The existing divisions in the Council are expected to be on full display during the meeting. While the P3 and other Council members have publicly supported the conclusions of the report, Russia has questioned its findings. In a 31 October letter to the President of the Council, Ambassador Vassily Nebenzia criticised the JIM for falling short of the standards of the Chemical Weapons Convention. In particular, the letter raises questions about the JIM’s conduct of investigations of incidents of alleged chemical use without on-site visits and criticises the non-observance of the chain of custody, the failure to use all available methods and methodologies of investigation, and the questionable credibility of the JIM’s sources. Russia had previously articulated some of these criticisms regarding the OPCW’s Fact Finding Mission in a 6 October letter (S/2017/848). The 31 October letter calls the report “amateurish in nature” and “based primarily on assumptions and a selective use of facts.” It criticises the findings, methodology and underpinning assumptions of the JIM on both attacks.
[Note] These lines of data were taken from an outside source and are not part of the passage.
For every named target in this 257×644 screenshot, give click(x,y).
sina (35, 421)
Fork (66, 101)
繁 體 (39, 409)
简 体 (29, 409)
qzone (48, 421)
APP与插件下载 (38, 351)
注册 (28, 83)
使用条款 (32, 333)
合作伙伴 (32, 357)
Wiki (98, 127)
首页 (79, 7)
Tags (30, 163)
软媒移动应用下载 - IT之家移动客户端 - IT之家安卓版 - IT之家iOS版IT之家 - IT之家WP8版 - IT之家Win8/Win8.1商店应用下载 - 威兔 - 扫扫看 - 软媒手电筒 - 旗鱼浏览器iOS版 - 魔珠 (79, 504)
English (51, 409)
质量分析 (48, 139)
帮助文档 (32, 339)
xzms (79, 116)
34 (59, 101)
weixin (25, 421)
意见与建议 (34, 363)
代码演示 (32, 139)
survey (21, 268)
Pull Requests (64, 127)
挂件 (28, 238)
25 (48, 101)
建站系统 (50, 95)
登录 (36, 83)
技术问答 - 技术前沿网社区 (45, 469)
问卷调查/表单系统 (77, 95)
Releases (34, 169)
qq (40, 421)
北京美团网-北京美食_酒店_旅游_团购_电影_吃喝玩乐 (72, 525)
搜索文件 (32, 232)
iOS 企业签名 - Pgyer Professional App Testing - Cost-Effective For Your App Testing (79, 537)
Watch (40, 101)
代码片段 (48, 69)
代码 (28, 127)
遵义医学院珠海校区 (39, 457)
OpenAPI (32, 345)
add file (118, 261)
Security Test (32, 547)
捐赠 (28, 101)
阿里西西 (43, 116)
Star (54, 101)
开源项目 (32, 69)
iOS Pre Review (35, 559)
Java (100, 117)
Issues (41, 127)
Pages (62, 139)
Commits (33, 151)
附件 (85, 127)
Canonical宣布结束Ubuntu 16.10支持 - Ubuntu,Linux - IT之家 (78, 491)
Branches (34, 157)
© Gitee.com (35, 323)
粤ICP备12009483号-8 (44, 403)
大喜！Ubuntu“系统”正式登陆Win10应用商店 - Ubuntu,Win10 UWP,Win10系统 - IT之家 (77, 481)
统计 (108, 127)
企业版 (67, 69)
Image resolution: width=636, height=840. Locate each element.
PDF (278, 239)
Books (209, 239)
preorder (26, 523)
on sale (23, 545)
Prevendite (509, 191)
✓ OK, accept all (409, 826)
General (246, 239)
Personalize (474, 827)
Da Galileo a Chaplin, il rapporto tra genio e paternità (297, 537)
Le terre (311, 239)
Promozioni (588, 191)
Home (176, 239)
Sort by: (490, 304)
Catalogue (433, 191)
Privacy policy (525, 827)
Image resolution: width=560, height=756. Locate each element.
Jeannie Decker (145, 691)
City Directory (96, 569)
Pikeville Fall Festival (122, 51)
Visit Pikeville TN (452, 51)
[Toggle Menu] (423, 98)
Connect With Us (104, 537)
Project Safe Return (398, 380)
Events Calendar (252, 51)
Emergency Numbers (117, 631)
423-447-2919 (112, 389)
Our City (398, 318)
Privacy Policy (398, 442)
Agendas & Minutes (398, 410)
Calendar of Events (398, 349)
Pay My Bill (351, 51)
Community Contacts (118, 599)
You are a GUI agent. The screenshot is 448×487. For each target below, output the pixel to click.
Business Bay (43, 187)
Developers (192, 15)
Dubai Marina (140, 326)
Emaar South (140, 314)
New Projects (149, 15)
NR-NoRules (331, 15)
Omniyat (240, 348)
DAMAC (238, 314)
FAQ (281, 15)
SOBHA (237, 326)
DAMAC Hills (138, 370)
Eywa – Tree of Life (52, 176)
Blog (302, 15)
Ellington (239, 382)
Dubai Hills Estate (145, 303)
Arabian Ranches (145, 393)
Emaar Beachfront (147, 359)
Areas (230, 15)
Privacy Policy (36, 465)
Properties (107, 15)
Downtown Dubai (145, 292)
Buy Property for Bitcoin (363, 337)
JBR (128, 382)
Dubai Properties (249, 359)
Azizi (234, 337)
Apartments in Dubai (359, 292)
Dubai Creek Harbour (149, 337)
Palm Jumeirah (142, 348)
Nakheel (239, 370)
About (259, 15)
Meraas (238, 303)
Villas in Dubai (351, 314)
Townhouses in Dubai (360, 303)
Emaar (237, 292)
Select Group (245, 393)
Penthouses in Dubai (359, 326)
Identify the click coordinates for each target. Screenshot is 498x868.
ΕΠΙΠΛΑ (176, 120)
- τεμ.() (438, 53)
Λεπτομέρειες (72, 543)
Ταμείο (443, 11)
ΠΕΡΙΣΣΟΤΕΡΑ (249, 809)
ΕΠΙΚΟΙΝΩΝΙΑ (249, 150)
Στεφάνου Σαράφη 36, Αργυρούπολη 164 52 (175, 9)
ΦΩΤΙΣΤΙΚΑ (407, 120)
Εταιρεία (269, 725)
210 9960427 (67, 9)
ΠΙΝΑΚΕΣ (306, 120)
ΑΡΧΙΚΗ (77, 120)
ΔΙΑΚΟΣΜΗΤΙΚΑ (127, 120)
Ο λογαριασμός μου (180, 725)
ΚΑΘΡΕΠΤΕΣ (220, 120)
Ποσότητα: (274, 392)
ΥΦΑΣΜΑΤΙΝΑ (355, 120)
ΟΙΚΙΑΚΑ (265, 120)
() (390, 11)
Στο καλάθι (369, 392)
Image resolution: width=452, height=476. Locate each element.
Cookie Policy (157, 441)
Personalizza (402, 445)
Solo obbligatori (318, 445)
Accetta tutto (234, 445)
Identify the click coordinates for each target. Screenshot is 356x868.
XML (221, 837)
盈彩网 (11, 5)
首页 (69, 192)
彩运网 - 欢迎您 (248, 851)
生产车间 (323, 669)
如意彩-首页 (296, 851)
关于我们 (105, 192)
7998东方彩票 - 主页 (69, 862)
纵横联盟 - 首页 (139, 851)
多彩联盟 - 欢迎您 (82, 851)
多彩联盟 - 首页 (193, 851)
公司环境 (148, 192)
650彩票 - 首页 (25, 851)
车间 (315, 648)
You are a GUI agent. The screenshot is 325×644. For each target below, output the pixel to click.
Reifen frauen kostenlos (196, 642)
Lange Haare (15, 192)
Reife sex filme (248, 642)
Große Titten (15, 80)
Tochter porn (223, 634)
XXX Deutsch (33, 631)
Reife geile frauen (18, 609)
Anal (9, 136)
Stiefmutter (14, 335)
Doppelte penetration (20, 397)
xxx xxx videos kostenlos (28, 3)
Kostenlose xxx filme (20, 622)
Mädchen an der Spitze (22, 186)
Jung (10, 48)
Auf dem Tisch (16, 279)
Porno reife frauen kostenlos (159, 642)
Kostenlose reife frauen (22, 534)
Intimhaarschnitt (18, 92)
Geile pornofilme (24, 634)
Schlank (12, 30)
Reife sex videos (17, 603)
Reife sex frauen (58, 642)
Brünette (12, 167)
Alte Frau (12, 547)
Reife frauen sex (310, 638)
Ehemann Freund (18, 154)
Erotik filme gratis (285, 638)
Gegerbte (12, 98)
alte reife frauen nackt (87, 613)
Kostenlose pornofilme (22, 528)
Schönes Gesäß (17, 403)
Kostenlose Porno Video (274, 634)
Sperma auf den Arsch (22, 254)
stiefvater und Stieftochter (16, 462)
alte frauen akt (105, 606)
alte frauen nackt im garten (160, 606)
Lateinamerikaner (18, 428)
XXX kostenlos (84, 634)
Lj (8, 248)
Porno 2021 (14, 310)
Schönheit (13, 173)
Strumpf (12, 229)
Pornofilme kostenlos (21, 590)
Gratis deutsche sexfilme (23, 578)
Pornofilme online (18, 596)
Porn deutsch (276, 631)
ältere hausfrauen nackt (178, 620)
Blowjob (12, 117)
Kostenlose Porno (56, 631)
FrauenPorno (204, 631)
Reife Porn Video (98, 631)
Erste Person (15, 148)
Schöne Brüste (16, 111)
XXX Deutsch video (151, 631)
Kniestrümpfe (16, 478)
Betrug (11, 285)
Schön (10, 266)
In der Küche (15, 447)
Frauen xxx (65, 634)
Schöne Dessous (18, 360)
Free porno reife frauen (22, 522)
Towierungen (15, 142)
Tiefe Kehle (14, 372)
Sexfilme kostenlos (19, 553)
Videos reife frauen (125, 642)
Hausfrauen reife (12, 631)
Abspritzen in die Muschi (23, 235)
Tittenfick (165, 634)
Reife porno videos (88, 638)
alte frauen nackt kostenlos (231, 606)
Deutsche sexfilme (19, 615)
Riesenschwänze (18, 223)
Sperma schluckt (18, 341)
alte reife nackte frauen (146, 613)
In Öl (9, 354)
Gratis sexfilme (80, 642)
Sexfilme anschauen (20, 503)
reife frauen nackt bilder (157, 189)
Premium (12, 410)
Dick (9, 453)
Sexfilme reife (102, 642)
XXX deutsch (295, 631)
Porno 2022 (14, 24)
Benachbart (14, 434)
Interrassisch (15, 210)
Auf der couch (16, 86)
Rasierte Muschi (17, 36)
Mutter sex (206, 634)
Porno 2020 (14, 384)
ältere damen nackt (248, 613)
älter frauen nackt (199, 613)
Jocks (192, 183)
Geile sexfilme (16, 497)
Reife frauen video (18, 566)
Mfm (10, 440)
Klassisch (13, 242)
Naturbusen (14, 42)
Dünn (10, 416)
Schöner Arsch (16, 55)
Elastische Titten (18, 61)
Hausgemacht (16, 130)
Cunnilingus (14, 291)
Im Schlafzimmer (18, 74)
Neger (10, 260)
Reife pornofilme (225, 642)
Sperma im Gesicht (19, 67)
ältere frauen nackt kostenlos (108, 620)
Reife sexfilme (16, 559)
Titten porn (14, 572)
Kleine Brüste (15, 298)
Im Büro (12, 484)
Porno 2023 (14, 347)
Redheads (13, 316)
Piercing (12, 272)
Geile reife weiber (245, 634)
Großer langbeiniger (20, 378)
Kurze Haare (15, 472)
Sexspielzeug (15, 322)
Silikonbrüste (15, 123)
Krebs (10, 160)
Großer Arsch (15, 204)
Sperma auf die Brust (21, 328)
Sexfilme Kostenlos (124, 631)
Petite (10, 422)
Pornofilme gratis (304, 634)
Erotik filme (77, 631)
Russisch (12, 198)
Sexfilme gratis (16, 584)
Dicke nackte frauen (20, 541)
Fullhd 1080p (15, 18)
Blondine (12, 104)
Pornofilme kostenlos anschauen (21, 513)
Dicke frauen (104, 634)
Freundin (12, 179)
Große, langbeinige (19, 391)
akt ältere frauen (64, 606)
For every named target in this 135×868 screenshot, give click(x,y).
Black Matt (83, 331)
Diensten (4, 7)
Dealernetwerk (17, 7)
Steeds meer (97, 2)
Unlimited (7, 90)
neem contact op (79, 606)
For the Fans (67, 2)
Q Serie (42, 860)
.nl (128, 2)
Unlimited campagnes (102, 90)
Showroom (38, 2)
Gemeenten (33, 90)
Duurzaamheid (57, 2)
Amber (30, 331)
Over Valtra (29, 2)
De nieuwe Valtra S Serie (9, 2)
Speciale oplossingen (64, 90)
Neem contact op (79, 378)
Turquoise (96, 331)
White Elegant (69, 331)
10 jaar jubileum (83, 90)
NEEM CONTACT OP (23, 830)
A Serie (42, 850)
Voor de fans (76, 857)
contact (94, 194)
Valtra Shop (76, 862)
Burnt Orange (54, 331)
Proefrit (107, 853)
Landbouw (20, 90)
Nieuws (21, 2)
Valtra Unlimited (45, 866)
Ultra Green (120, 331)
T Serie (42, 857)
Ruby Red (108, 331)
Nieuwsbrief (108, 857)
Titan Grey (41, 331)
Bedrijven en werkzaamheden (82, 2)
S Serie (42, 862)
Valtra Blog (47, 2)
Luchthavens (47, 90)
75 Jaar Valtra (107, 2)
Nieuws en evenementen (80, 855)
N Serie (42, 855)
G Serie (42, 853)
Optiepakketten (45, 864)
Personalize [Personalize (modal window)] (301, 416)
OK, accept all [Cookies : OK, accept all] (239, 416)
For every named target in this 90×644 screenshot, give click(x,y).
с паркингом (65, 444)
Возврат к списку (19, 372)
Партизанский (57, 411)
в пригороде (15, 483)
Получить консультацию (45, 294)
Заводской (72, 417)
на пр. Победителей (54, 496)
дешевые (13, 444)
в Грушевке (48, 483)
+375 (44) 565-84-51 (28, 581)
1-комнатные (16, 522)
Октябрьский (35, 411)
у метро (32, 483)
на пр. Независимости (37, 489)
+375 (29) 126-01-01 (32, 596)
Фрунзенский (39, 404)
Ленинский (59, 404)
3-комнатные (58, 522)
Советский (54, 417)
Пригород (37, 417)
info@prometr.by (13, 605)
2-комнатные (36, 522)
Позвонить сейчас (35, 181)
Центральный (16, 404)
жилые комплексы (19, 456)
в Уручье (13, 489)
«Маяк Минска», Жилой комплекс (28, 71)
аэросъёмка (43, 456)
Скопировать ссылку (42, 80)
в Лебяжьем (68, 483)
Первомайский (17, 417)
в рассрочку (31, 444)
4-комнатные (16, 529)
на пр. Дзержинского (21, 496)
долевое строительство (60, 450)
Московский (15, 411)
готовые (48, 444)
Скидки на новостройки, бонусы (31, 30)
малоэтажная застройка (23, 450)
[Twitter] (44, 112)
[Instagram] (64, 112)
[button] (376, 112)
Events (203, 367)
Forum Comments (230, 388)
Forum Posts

Mulet may take advantage of the meeting to address some of Russia’s criticisms of the JIM’s work.

The briefing is expected to have an impact on the negotiations of the renewal of the JIM, whose mandate ends on 17 November. (A 24 October attempt to renew the JIM before the release of the report was blocked by Russia who stressed the need to evaluate the effectiveness of the JIM by assessing the final report before discussing its renewal.) On 2 November, the US and Russia circulated competing drafts addressing the renewal of the JIM. The US draft characterises the information obtained by the JIM as constituting “sufficient, credible and reliable evidence to reach conclusions on those responsible for the use of chemical weapons” in Umm Hawsh and Khan Shaykhun, and would extend the JIM’s mandate for 24 months. The Russian draft would renew the JIM for only six months, while addressing the methodological concerns noted in Nebenzia’s 31 October letter. In particular, the Russian draft requests the JIM to dispatch another investigative team to Khan Shaykhyn and the Sha’yrat airbase. While the JIM visited the latter, it did not take samples, arguing that there was little chance of finding any trace of sarin or its degradation products at an airbase of that size. The draft also requests the UN Secretary-General, in coordination with the Director-General of the OPCW Technical Secretariat, to submit to the Council, for its authorisation, recommendations on possible additional measures to strengthen the JIM. With only ten days left of the JIM’s current mandate, the Council may be poised to repeat last year’s delayed renewal, which required a technical rollover resolution in order to allow for more time to negotiate the terms of the renewal. The uncertainty regarding the JIM’s future created difficulties in the planning and hiring of staff, which disrupted the JIM’s work for several months.

A related development is that the P3 have stated their intention to follow-up on the JIM findings with an accountability resolution. The sequencing for such an initiative remains uncertain, as Council members are expected to prioritise discussions to renew the JIM before engaging on negotiations on such a draft. On 28 February 2017, the P3 tabled an accountability draft resolution after the JIM concluded that the Syrian government was involved in the use of toxic chemicals as weapons against its own population in three cases (Talmenes, 21 April 2014; Qmenas, 16 March 2015; and Sarmin, 16 March 2015). The draft would have imposed an assets freeze on designated individuals and entities, a travel ban on designated individuals, and an embargo on arms as well as on chlorine and other chemicals intended to be used as weapons. It would also have restricted the sale of helicopters to the Syrian government, and included an annex designating eleven individuals and ten entities involved in the use and production of chemical weapons in Syria. The draft was vetoed by Russia and China (Bolivia also voted against and Egypt, Ethiopia and Kazakhstan abstained).